U.S. Route 27 passes through Cold Spring as Alexandria Pike, leading northwest 8 mi to downtown Cincinnati and southeast 5 mi to Alexandria. Kentucky Route 9, a limited-access highway, also passes through Cold Spring, leading northwest to Newport across the Ohio River from Cincinnati, and southeast to Maysville and beyond.

According to the United States Census Bureau, Cold Spring has a total area of 12.3 km2, all land.

==History==
The name "Cold Spring" refers to a cold stream which for many years served as the sole source of drinking water. The community was founded prior to 1800, and a post office was established in 1832. It has since merged with the post office of Highland Heights.

==Demographics==

Historical population
| Census | Pop. | Note | %± |
| 1950 | 518 |  | — |
| 1960 | 1,095 |  | 111.4% |
| 1970 | 1,406 |  | 28.4% |
| 1980 | 2,117 |  | 50.6% |
| 1990 | 2,880 |  | 36.0% |
| 2000 | 3,806 |  | 32.2% |
| 2010 | 5,912 |  | 55.3% |
| 2020 | 6,216 |  | 5.1% |
| 2024 (est.) | 6,499 |  | 4.6% |
U.S. Decennial Census

===2020 census===
As of the 2020 census, Cold Spring had a population of 6,216. The median age was 49.6 years. 17.6% of residents were under the age of 18 and 28.5% of residents were 65 years of age or older. For every 100 females there were 88.9 males, and for every 100 females age 18 and over there were 85.4 males age 18 and over.

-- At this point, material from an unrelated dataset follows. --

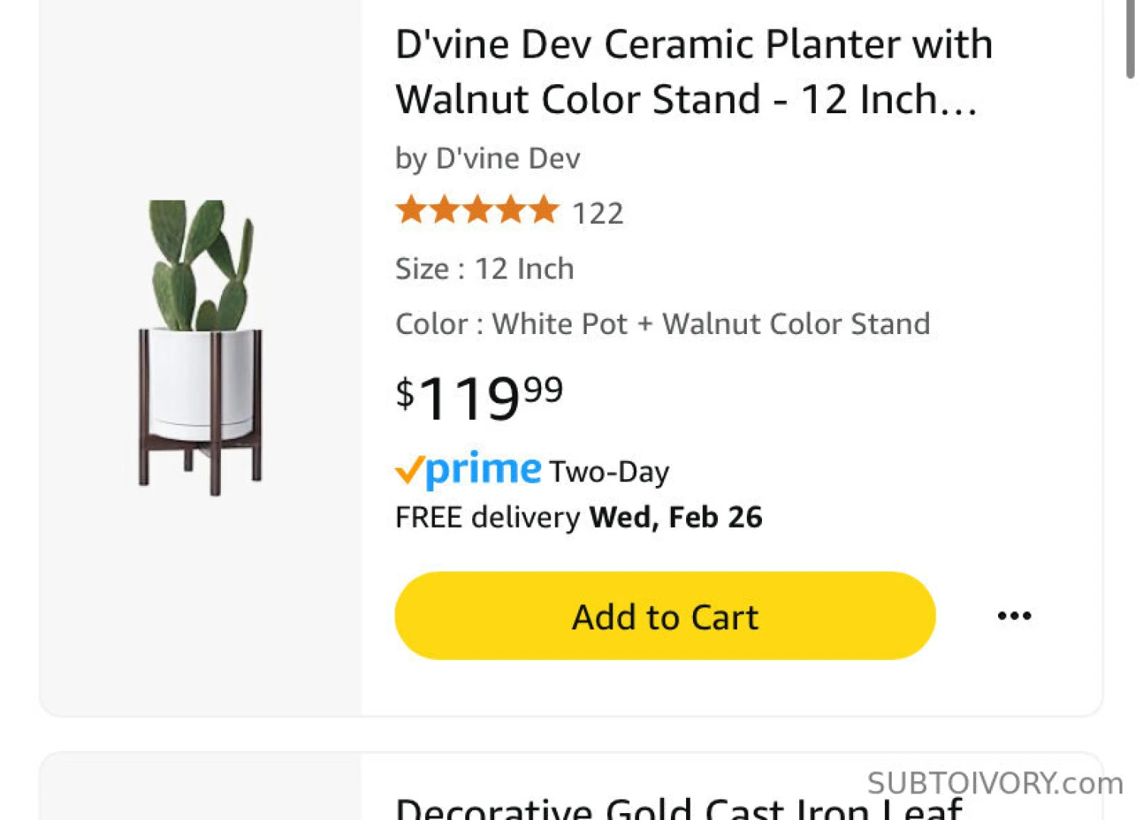The height and width of the screenshot is (820, 1143).
Task: Open the Decorative Gold Cast Iron Leaf listing
Action: click(x=679, y=806)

95.0% of residents lived in urban areas, while 5.0% lived in rural areas.

There were 2,757 households in Cold Spring, of which 20.9% had children under the age of 18 living in them. Of all households, 50.3% were married-couple households, 14.7% were households with a male householder and no spouse or partner present, and 30.7% were households with a female householder and no spouse or partner present. About 32.6% of all households were made up of individuals and 17.2% had someone living alone who was 65 years of age or older.

There were 2,850 housing units, of which 3.3% were vacant. The homeowner vacancy rate was 0.7% and the rental vacancy rate was 7.1%.

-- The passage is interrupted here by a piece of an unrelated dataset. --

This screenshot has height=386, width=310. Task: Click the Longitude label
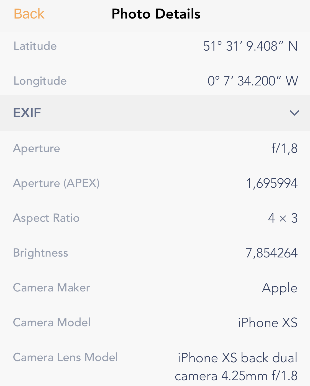pos(40,81)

Racial composition as of the 2020 census
| Race | Number | Percent |
|---|---|---|
| White | 5,763 | 92.7% |
| Black or African American | 94 | 1.5% |
| American Indian and Alaska Native | 8 | 0.1% |
| Asian | 99 | 1.6% |
| Native Hawaiian and Other Pacific Islander | 1 | 0.0% |
| Some other race | 44 | 0.7% |
| Two or more races | 207 | 3.3% |
| Hispanic or Latino (of any race) | 67 | 1.1% |

===2000 census===
As of the census of 2000, there were 3,806 people, 1,467 households, and 1,104 families residing in the city. The population density was 801.7 PD/sqmi. There were 1,507 housing units at an average density of 317.4 /sqmi. The racial makeup of the city was 98.34% White, 0.42% African American, 0.21% Native American, 0.47% Asian, and 0.55% from two or more races. Hispanic or Latino of any race were 0.32% of the population.

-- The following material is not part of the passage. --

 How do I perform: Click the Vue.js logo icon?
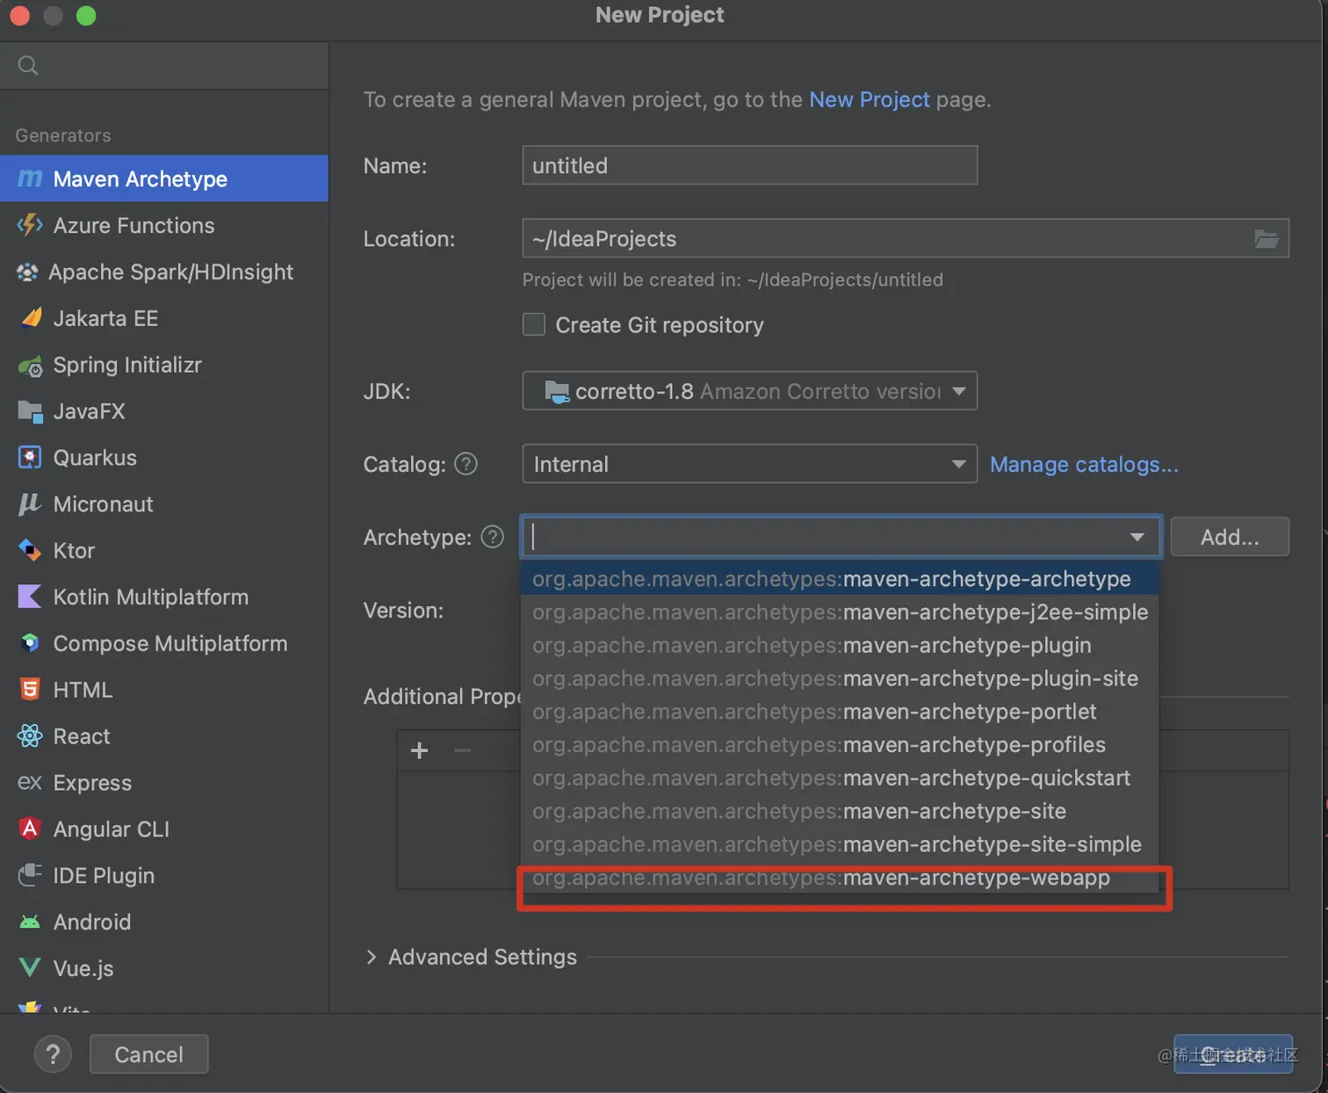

There were 1,467 households, out of which 31.3% had children under the age of 18 living with them, 66.6% were married couples living together, 7.1% had a female householder with no husband present, and 24.7% were non-families. 22.8% of all households were made up of individuals, and 8.0% had someone living alone who was 65 years of age or older. The average household size was 2.59 and the average family size was 3.06.

In the city, the population was spread out, with 24.2% under the age of 18, 7.0% from 18 to 24, 26.8% from 25 to 44, 27.3% from 45 to 64, and 14.8% who were 65 years of age or older. The median age was 41 years. For every 100 females, there were 92.8 males. For every 100 females age 18 and over, there were 87.9 males.

The median income for a household in the city was $58,867, and the median income for a family was $68,125. Males had a median income of $46,875 versus $34,531 for females. The per capita income for the city was $24,451. About 1.0% of families and 1.2% of the population were below the poverty line, including 1.5% of those under age 18 and none of those age 65 or over.
==Education==
Residents are within the Campbell County Schools. Residents are zoned to Campbell County High School in Alexandria.

Cold Spring has a public library, a branch of the Campbell County Public Library.